Neste sentido, José Fernandes e Fernandes contou que foi solicitada a colaboração internacional de dois centros de reconhecida expertise na Europa. Na área da cirurgia endovascular, de Eric Verhoeven, de Nuremberga, que tem dado um apoio “muito significativo” nos últimos 2-3 anos e, no campo da cirurgia aberta, de Michael Jacobs, do Maastricht Academic Medical Centre, com quem José Fernandes e Fernandes se relaciona há mais de 30 anos.
Na sessão, Michael Jacobs sublinhou a importância da parceria entre ambos os centros porque, desta forma, disse, “podemos aprender uns com os outros”. Para o especialista, o CMAL reúne todas as condições para poder “voar”, nomeadamente o “conhecimento” necessário.

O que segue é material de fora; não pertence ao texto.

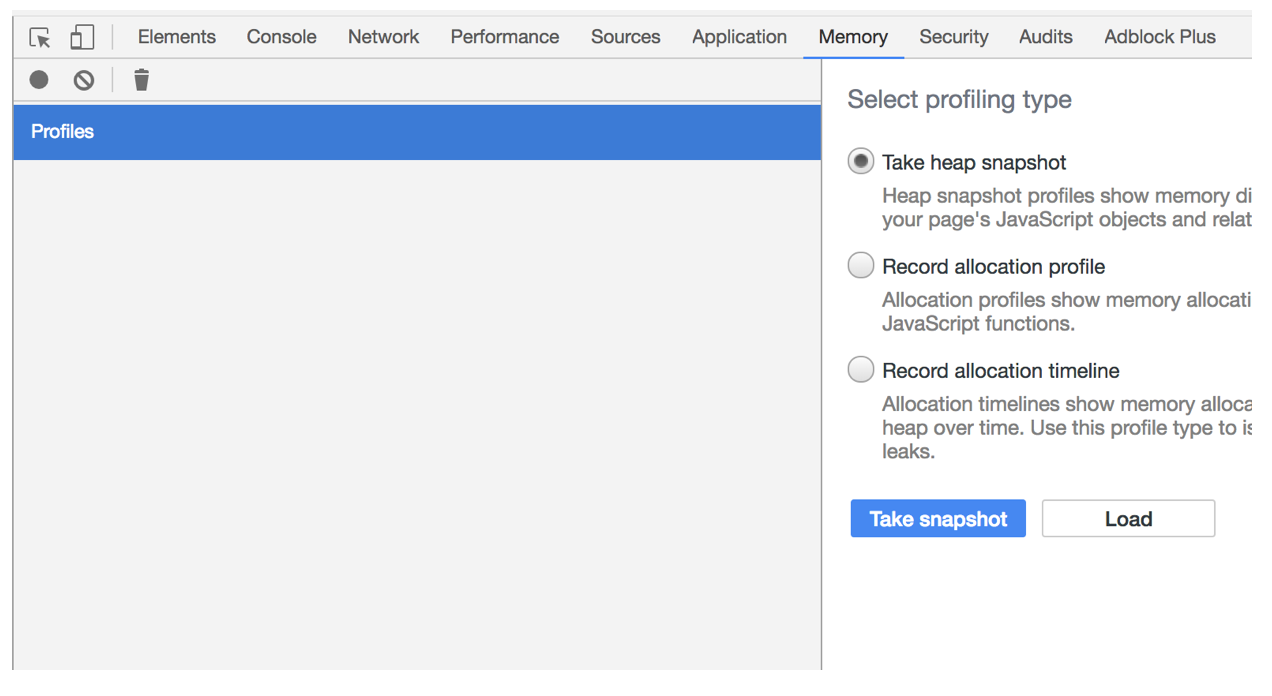Choose the Record allocation profile radio
This screenshot has height=696, width=1272.
tap(861, 266)
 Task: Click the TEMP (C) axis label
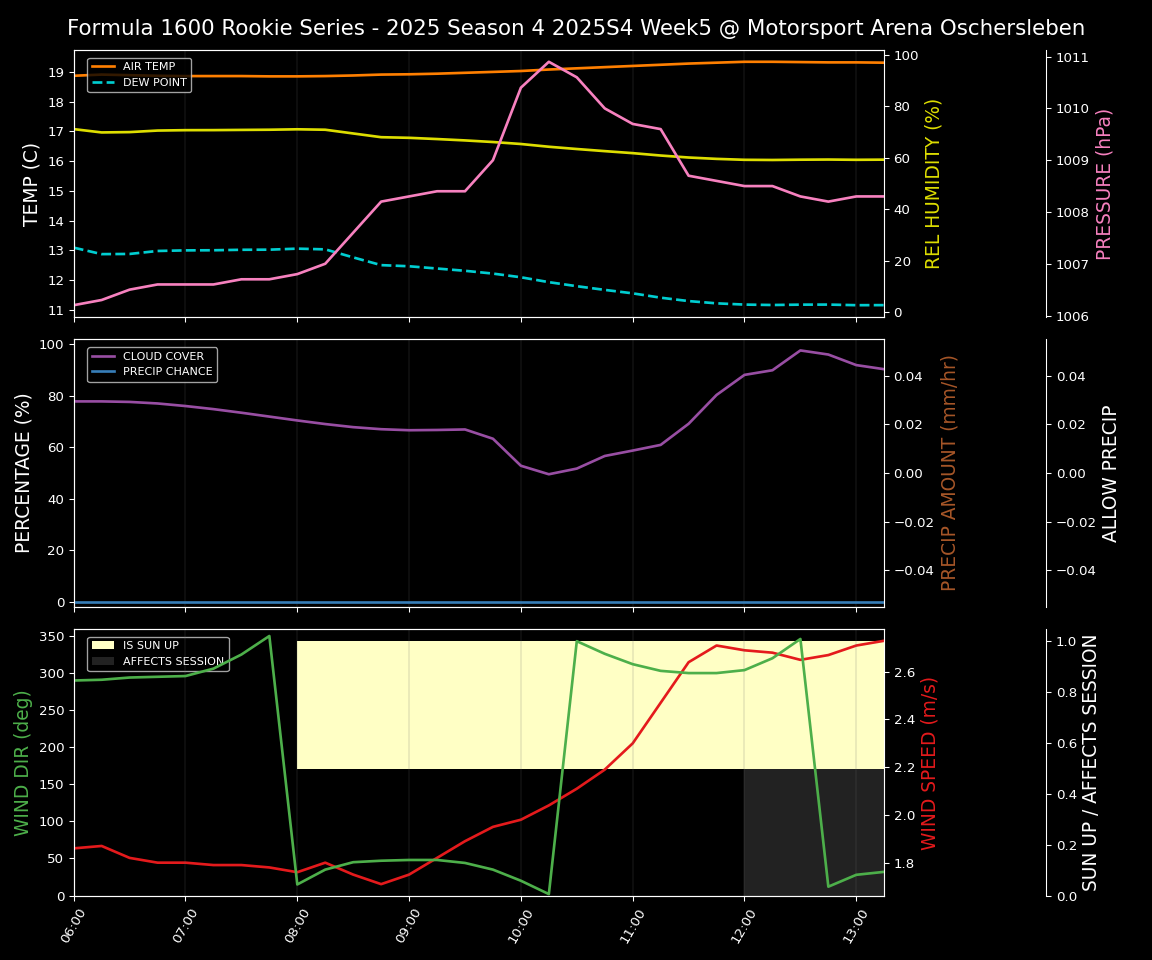(x=32, y=184)
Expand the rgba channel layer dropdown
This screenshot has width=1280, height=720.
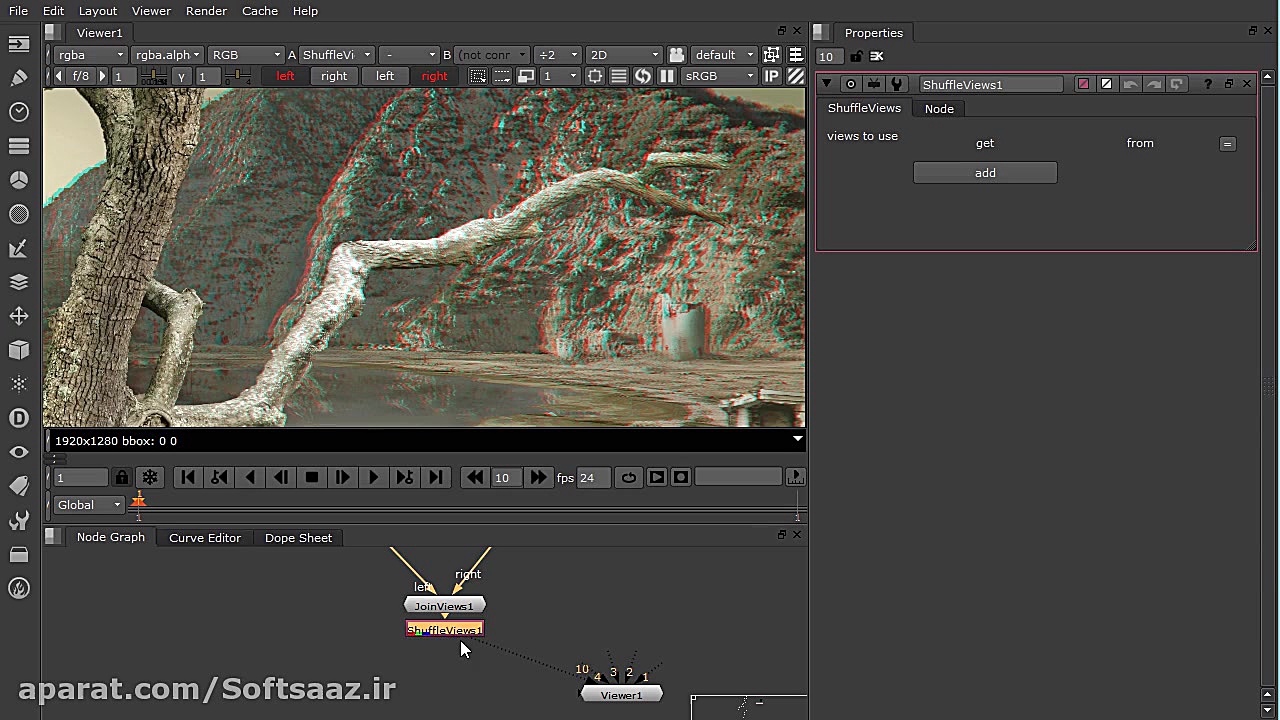pyautogui.click(x=90, y=55)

“Trabalhámos arduamente ao longo dos últimos meses para assinarmos o primeiro protocolo formal entre o CMAL e o Maastricht Academic Medical Centre, o primeiro acordo desta amplitude estabelecido com um hospital universitário europeu”, frisou Carlos Martins, presidente do Conselho de Administração do HSM/CHLN e também presidente do CMAL.

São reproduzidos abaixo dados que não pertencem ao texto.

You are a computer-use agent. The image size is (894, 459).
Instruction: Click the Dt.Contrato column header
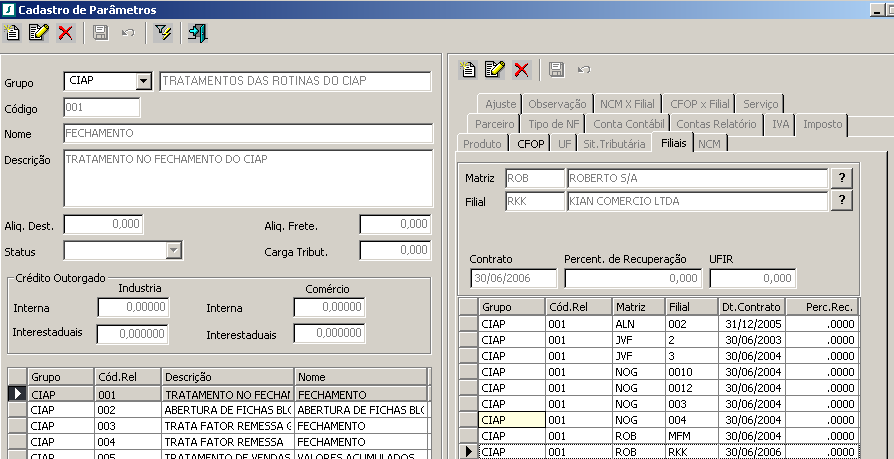click(750, 307)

“Firmámos um memorando de entendimento entre os dois centros académicos e assinámos um acordo específico que materializa a cooperação que tem existido nos últimos anos e que nos tem ajudado na nossa diferenciação”, sublinhou, acrescentando estarem criadas “as condições para ampliar a relação com Maastricht em várias frentes”.
O protocolo determina uma cooperação não só na área do coração e vasos, mas também da informação, da documentação, da formação, da especialização, da inovação e das tecnologias de informação. Sobre a última, Carlos Martins adiantou que, no próximo mês de fevereiro, terá lugar uma conferência internacional na qual, disse, “os nossos colegas de Maastricht irão partilhar connosco algumas das suas excelentes tecnologias de informação e gestão operacional clínica”.
O responsável acrescentou que o que está em causa não é apenas tratar o doente, mas também proporcionar uma diferenciação cada vez maior e conseguir cumprir a regra de “fazer mais e melhor, mas com menos recursos humanos e financeiros”. E concluiu afirmando que “estão criadas as condições para o Centro de Doenças da Aorta começar a crescer.”